* **DESCRIPTION OF THE TASK**
Put the lines of the material below into a numbered list, omitting blank lines and leaving out the pictures.

* **SUPPLIED DATA**
....

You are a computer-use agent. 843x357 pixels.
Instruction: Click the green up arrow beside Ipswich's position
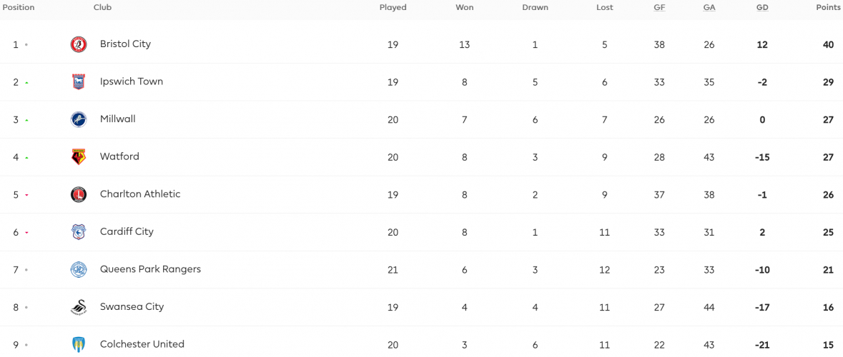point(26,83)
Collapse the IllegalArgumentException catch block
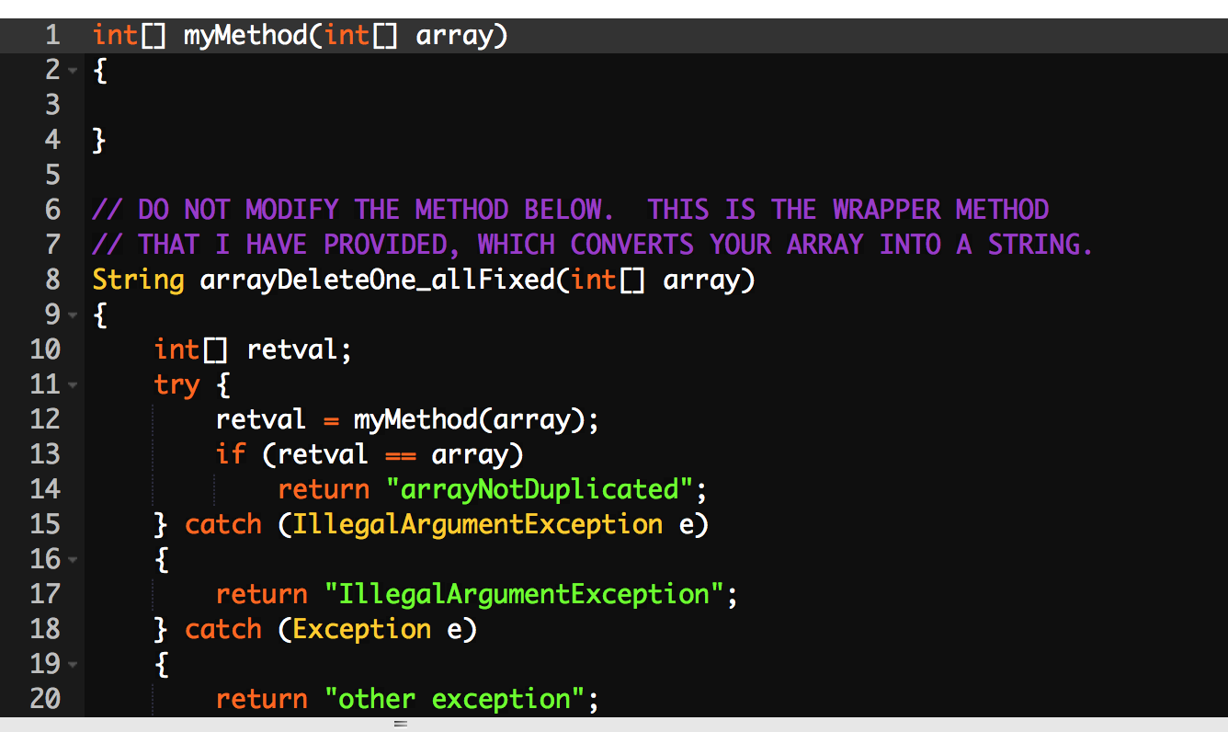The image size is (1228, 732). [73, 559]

....

* **RESULT FOR THIS EXERCISE**
1. You are a computer-use agent. 843x357 pixels.
2. Instruction: Click the green up arrow beside Ipswich's position
3. point(26,83)
4. Collapse the IllegalArgumentException catch block
5. The image size is (1228, 732). [73, 559]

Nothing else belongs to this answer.